Herpes Zoster and post-herpetic neuralgia: everything to revise?

Pasqualucci A.

Università degli Studi - Udine, Cattedra di Anestesiologia e Rianimazione, Policlinico Universitario


The treatment and prevention of the algic symptomatology of Post-Herpetic Neuralgia (PHN) are problems still to be solved. In our opinion the reason of this failure is to be found in an insufficient knowledge of the pathophysiological phenomena which cause the PHN. In fact, many fundamental aspects, such as its “temporal” and symptomatological definition and its pathogenesis are still unsolved. This revision tries to focus the problems and discrepancies hindering an improvement in PHN treatment and prevention. The literature reports three different symptomatological levels after herpes zoster acute phase: patients affected by pain and/or allodynia, patients with “abnormal sensations” (anesthesia, paresthesia, dysesthesia, prickling, itching, burning, etc.,) and patients in “complete recovery”. Only two studies have analyzed the final incidence of these symptomatologies. Therefore, it is absolutely unclear whether the patients in “abnormal sensations”, that is with a symptomatology which is definitely less weakening than pain, have to be considered in PHN (patients with pain) or in “complete recovery”. On the contrary, from a clinical and physiopathological point of view this symptomatological difference may have a great importance:
— the symptomatological non-distinction could be the cause of the disagreement concerning PHN incidence data;
— this distinction could differentiate and compare in a reliable way the effects of the various therapies reported in the literature.
The lack of a symptomatological classification does not facilitate a verification of the physiopathological hypothesis of PHN onset and maintenance. The differentiation among pain, “abnormal sensations” and “complete recovery” could correlate these three symptomatological conditions to the anatomopathological and viral data which according to literature characterize the evolution of Herpes Zoster acute phase in PHN. This would largely help to improve the therapeutic strategy.

## [RECORDS SHOWN]
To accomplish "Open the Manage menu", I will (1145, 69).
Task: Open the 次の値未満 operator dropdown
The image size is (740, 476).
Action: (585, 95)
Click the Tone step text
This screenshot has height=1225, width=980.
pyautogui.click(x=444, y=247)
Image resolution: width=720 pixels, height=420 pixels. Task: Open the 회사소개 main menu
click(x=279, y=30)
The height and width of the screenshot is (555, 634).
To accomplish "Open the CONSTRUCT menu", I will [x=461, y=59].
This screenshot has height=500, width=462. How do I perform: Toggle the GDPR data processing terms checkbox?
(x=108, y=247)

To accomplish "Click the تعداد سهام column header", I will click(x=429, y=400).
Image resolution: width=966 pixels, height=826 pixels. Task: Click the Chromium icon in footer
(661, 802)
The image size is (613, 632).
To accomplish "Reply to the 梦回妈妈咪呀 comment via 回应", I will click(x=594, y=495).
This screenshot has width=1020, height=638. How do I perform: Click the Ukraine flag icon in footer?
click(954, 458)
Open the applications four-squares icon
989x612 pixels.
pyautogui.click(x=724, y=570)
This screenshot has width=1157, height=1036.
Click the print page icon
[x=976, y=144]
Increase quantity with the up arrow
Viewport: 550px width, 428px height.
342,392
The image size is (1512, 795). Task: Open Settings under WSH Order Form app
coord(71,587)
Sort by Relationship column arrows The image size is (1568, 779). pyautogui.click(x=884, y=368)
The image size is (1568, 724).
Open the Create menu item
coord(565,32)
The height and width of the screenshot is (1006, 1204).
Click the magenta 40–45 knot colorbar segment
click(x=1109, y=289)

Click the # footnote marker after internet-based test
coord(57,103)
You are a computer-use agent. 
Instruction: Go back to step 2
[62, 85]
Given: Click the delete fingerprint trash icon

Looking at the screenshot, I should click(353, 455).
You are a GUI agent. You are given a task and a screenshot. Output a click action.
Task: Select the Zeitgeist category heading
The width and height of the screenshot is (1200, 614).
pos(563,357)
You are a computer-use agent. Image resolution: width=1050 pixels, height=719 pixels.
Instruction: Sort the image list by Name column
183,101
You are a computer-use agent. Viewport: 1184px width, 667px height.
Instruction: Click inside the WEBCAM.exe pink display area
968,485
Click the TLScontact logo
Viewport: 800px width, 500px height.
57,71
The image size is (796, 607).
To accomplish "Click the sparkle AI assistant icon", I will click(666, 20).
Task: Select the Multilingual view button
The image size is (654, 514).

## [YOUR TASKS]
1) Please rewrite the passage of the post-herpetic neuralgia text from "The lack of" up to and including "the therapeutic strategy.", swapping "therapeutic strategy" for "treatment approach".
2) According to the post-herpetic neuralgia text, how many studies have analyzed the final incidence of the three symptomatologies after the acute phase of herpes zoster?

## [RESPONSES]
1)
The lack of a symptomatological classification does not facilitate a verification of the physiopathological hypothesis of PHN onset and maintenance. The differentiation among pain, “abnormal sensations” and “complete recovery” could correlate these three symptomatological conditions to the anatomopathological and viral data which according to literature characterize the evolution of Herpes Zoster acute phase in PHN. This would largely help to improve the treatment approach.

2) Two.